This is a very good question.

First let me clarify a point. So far long range entanglement is only defined for gapped quantum systems. The gapless systems seems always "long range entangled". So the notion is useless.

Do RVB states have long range entanglements? I think the string idea that you mentioned is a very good idea: A string liquid leads to long range entanglements.

Are RVB states string liquid states? Actually, the answer is yes. We may take a VB configuration as a reference, than the difference between any other VB configuration and the reference VB configuration can be described by a closed string! (See Sutherland, Phys. Rev. B 37 3786 1988; Kohmoto, Phys. Rev. B 37 3812, 1988). So a RVB state is actually a string liquid! If the dimmers only connect between A sub-lattice and B sub-lattice, then the strings are orientable and the corresponding string liquid gives rise to an emergent U(1) gauge theory. Otherwise, the strings are not orientable and the corresponding string liquid gives rise to an emergent $Z_2$ gauge theory.

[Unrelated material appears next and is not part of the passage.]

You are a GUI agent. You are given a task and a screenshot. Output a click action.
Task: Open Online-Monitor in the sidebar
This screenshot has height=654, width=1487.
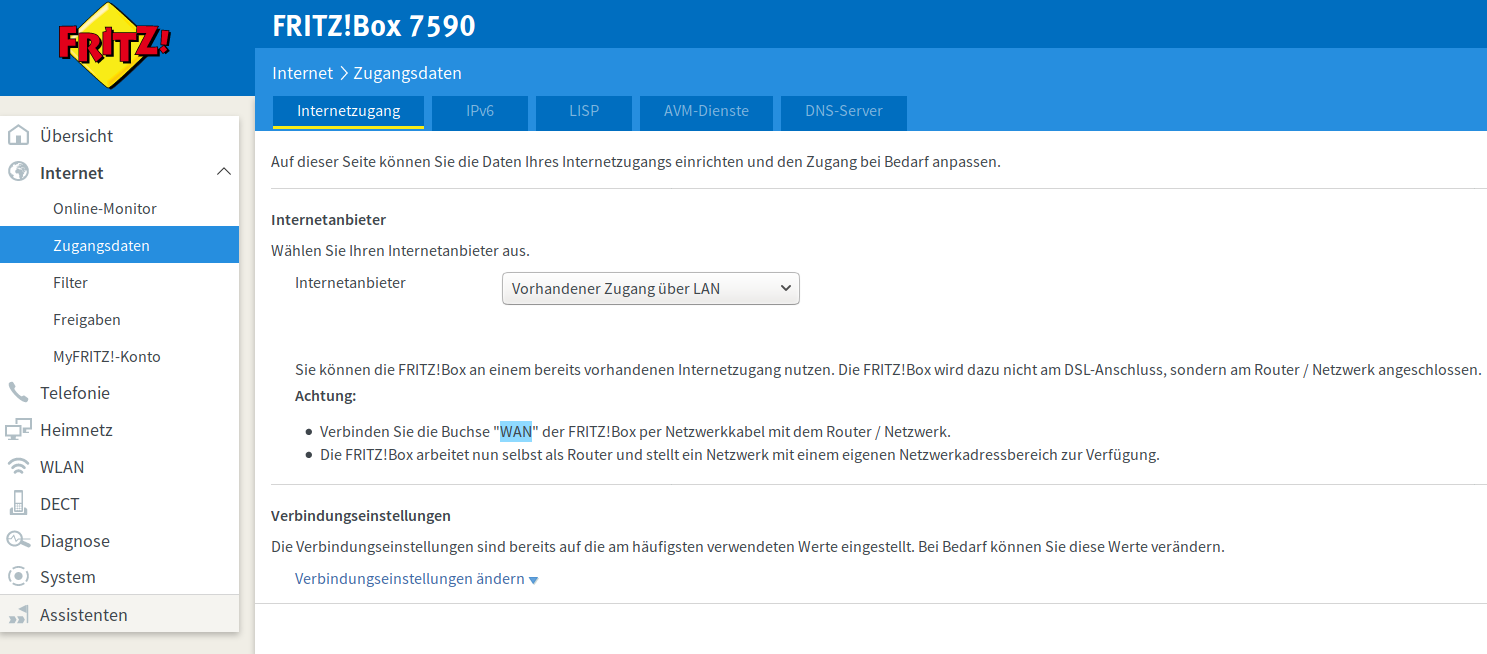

In fact, the situation is a more complicated than the above discussion. The string liquid from RVB is not an equal weight superposition of all loop configurations. Different string configurations may have different weights. So the string liquid from RVB may not be a liquid. It could be a string solid + a little fluctuations. In this case, there is no emergent gauge theory and the corresponding RVB state is not long range entangled. If a RVB state does correspond to a loop liquid, then the corresponding RVB state is long range entangled.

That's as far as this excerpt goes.